No kidding. This is the sign on the church near my house that I drive by each morning. What do you suppose Jesus thinks about a 1970's beer commercial being used so flippantly? Dunno.
At any rate, it feels like there are so many things to say of late that I never know where to start. So I'll begin with television commercials. Some day, someone will have to explain to me the point of election ads. If they are all hyperbole, and they are always put side by side (that is, pro-con-pro-con, etc.) then what do they achieve? One ad says McCain eats babies and the other says that Obama kills puppies, how does this affect my vote?
I also completely fail to understand the massive group of so-called "undecided voters" that everyone is scrambling for. How can anyone be undecided at this point? It's not like these candidates have so much in common that it comes down to splitting hairs here.
Obviously political ads are propagandist in nature, but I love that now the election is growing ever closer, that the rhetoric has been dialed up in really interesting ways. I saw a McCain ad this morning that opens with Obama's face on the screen, and he is made to look like he is much more dark-skinned than he is. He looks like Olivier did in Othello of the 1960's, painted in blackface with some kind of offensive tar paint. This shot of Obama could not make him look any more Other. Then there's a Shaffer ad that criticizes "Boulder Liberal Mark Udall," and makes use of the phrase "Boulder Liberal" about six times in the thirty seconds. The voice over spits out the phrase with marked acidity, as if the notion of a Boulder Liberal is so distasteful. I'd be offended if these kinds of tactics weren't so openly hilarious and appealed to anything more than the lowest common denominator.
But the same strategy has been applied lately to other types of ads. Have you noticed? There is a rash of new Microsoft commercials depicting "normal" people (one of whom looks decidedly like a fundamentalist Muslim with a smile - I'm just sayin'...) using the new Microsoft "Mojave" or something like that.

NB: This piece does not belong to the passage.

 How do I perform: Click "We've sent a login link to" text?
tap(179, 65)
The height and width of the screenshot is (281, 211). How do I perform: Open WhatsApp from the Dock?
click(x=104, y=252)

After they've all glowed about how "tight" and "cool" the operating system is, it is revealed to these folks that what they're really using is Windows Vista. They are all surprised, of course, because they've been unwitting victims of the smear campaign against Vista. One guy says "I guess it's all about using it, huh?" as if to say that if you don't like Vista, it's because you're too stupid to use it properly. Love it. Really.
The other one is a play upon the "I'm a Mac; I'm a PC" commercials in which all of the people are "PCs" and incredibly productive members of society. Take that, Apple.
I think my favorite one, however, is the series of ads that run during daytime television in which one mom offers another mom's child a soft drink and the receiving mom says, "don't you know that's full of high-fructose corn syrup? Don't you know what they say about it?" and the asking mom replies "What do they say about it? That it's made from corn and has the exact same calorie value as sugar?" The receiving mom is of course stumped on what to say next and concedes. The voice over says, "find out the facts." Laughable.
If I listened to TV, I would believe that Pizza Hut can make high-end restaurant quality pasta (with clever combinations like bacon cheese macaroni... guh), high-fructose corn syrup is good for me, all politicians are evil (which is probably more like truth), PCs are good things, Windows Vista doesn't suck, and that I need education advice from people who can barely speak their own native language.
I suppose it's no surprise, then, that even the church down the street has resorted to a beer ad to get people to think that Jesus is cool.